Australians await good news on interest rates in March

The RBA is facing a difficult battle with inflation as services prove sticky, experts say.

The RBA is facing a difficult battle with inflation as services prove sticky, experts say. Photo: TND

Australians will need to wait to find out how their interest rates might change in March, with the Reserve Bank set to be unusually silent this week under its new plan to hold fewer meetings.

The RBA has historically delivered news about interest rates on the first Tuesday of each month (except January), but central bankers will meet just eight times this year, meaning the next meeting is on March 18.

It’s part of a strategy to improve the quality of interest rate decisions that emerged from an independent review of the RBA last year, with each meeting also lasting longer.

Although mortgage holders will wait longer to learn the fate of interest rates the good news is that another rate hike is very unlikely.

Most economists think interest rates have peaked, with several economic readings in 2024 showing inflation easing faster than anticipated, and the unemployment rate rising.

Oxford Australia head of economic forecasting Sean Langcake said consumers are doing it “pretty tough”, with the latest retail data showing a pullback in spending at shopping centres.

“This is going to be the toughest couple of quarters of the year,” Langcake said.

Fewer meetings

Langcake said that fewer meetings brings the RBA into line with how other central banks operate, as the US Fed and the Bank of England meet eight times a year.

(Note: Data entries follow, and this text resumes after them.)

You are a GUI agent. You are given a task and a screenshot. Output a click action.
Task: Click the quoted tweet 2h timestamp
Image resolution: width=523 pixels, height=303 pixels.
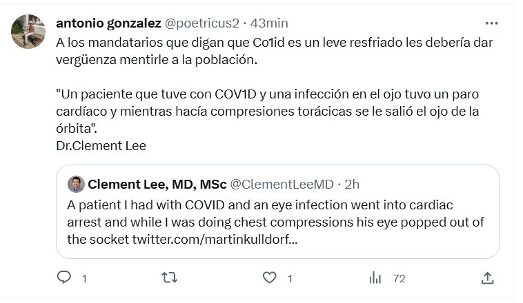point(351,184)
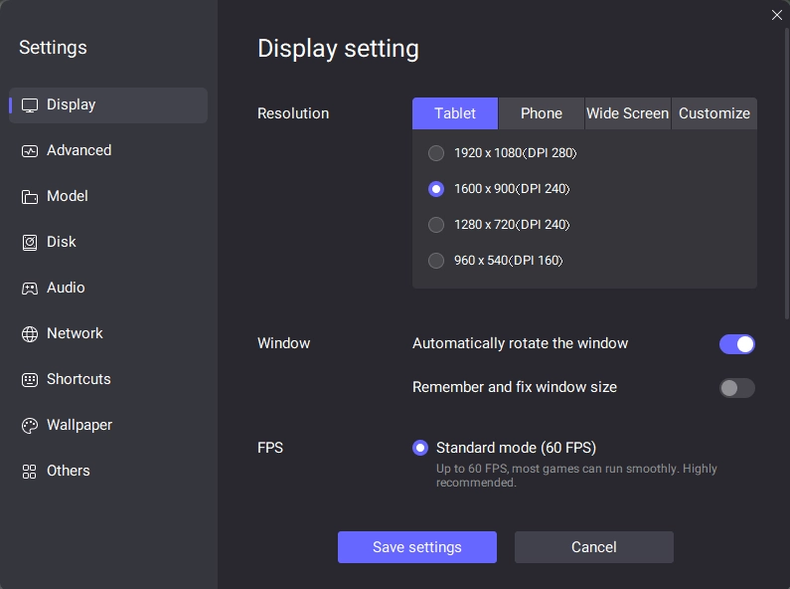Select Standard mode 60 FPS option
The image size is (790, 589).
click(x=420, y=448)
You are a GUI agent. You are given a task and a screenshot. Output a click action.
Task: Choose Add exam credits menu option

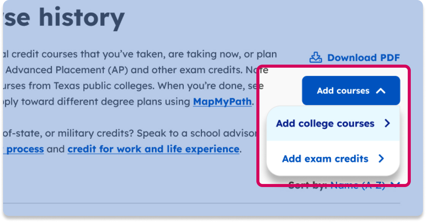(325, 159)
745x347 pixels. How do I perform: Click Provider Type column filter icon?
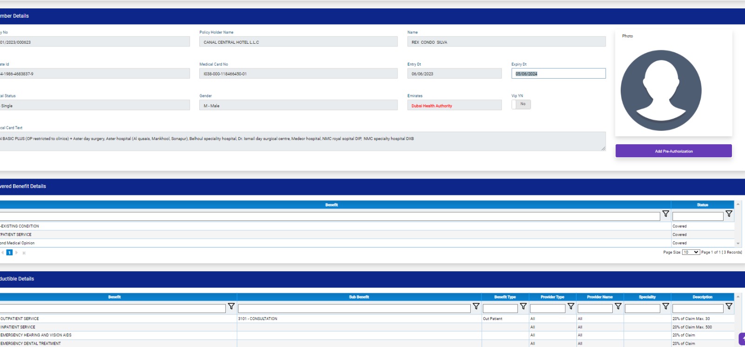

“Some months there’s just not a great deal to talk about in terms of the needle moving with new information,” he said.

“Especially that first month of the quarter when you don’t have CPI [Consumer Price Index], National Accounts or the WPI [Wage Price Index].”

The review of the RBA last year came to a similar view, saying that fewer meetings would “allow for a longer and more robust policy formulation and discussion process” in its final report.

“A longer process would allow time for external members to influence the analysis and forecasts,” the review concluded.

Inflation settles

Even if the RBA was meeting more frequently this year, it would be unlikely to shift the outlook, with economists widely convinced that rate cuts are on the horizon as inflation settles.

Monthly price growth data published by the Australian Bureau of Statistics (ABS) last week showed the headline CPI had eased to 3.4 per cent in January.

ANZ economists said it is “very plausible” that headline inflation has been running at about the middle of the Reserve Bank’s target band over the past two quarters.

“The risks to our November start to the rate cut cycle may again be skewing toward earlier easing,” they said.

Most major forecasters expect rate cuts for the second half of 2024, though there remains disagreement as to when mortgage holders might experience rate relief.

RBA governor Michele Bullock has said the RBA wants to see inflation fall back into its target band.

Langcake said that while inflation is easing in 2024, it will be much harder for price growth to fall from 4-3 per cent in annual terms than it was to get it down from more than 6 per cent.

That’s because goods deflation will slow, while prices for essential services like rents are set to continue moving strongly this year.